While fibroadenomas are benign, patients usually undergo a triple assessment to exclude more serious pathology. NICE Guidelines recommend referral under two-week wait protocols for
Women over 30 years with an unexplained breast lump
Women over 50 with changes to the nipple (i.e. discharge, retraction, skin changes)
A referral should also be considered in women with skin changes suggestive of breast cancer or for women aged over 30 years with an unexplained lump in the axilla.

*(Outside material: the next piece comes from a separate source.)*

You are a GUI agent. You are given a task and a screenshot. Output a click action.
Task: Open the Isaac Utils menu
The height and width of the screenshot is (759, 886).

What are the investigations for women under 30 with an unexplained breast mass:
Clinical examination and history of the breast lump
Imaging
Ultrasound is used for women under the age of 40 due to higher breast density. Fibroadenomas appear as oval or round, well-circumscribed and solid. They typically are wider than tall.
A mammogram is used for women over the age of 40. Fibroadenomas appear as oval or round, with popcorn calcifications occasionally seen.
Needle biopsy (fine needle aspiration or core biopsy):
This may be done if there is diagnostic uncertainty on imaging, the lesion is enlarging, or if the lesion is above a certain size.
What is the management for fibroadenoma:
Conservative management: Many fibroadenomas do not require treatment and will regress naturally after menopause.
Removal of the fibroadenoma: This may be required if the fibroadenoma is large, growing, causing significant symptoms, or if there is diagnostic uncertainty after triple assessment. Removal may be achieved by:
Vacuum-assisted excision biopsy: For small fibroadenomas, local anaesthetic may be used. A small incision is made into the skin, and a needle with an associated vacuum can be inserted. This is used to aspirate the fibroadenoma under ultrasound guidance.
Surgical excision biopsy: This is done under general anaesthesia.
What is the prognosis of fibroadenomas:
Fibroadenomas are benign lesions of the breast, typically reaching a maximum size of 2-3 cm before reducing in size at menopause.
There may be a small increased risk of breast cancer associated with complex or multiple fibroadenomas.
Define large bowel obstruction:
Large bowel obstruction refers to a medical emergency where the intestines’ normal passage of food, fluids, and gas is impeded, requiring immediate medical intervention.
What is the most common cause of large bowel obstruction?
While colorectal cancer is the most common cause globally, diverticular disease is a leading cause in Western countries
What are the causes of large bowel obstruction:
Colonic tumours - overall most common cause
Strictures, often secondary to diverticular disease, inflammatory bowel disease, or post-surgical anastomosis
Volvulus, either sigmoid or caecal - most common benign cause
Hernias
Adhesions
What are the signs and symptoms of large bowel obstruction:
Cramping abdominal pain
Bloating
Absolute constipation, characterized by an inability to pass wind or faeces
Potential nausea and vomiting, though these are more common in small bowel obstruction and are considered late signs in large bowel obstruction. Faeculent vomiting suggests lower level of obstruction.
What are the investigations for large bowel obstruction:
Blood tests: FBC (anaemia could suggest malignancy, especially if microcytic i.e. iron-deficiency), electrolyte imbalances and suggest fluid shifts, raised lactate on VBG can suggest ischaemia.
CEA may be done later on when suspecting colorectal cancer.
Abdominal X-ray: A primary tool for diagnosing large bowel obstruction
CT Abdomen: Essential in identifying the cause (e.g. malignancy), as well as providing more details such as the transition point and distinguishing between caecal and sigmoid volvulus.
CT abdomen with contrast is the preferred investigation for diagnosing large bowel obstruction, revealing distended loops and potential transition points (sites of narrowing/blockage).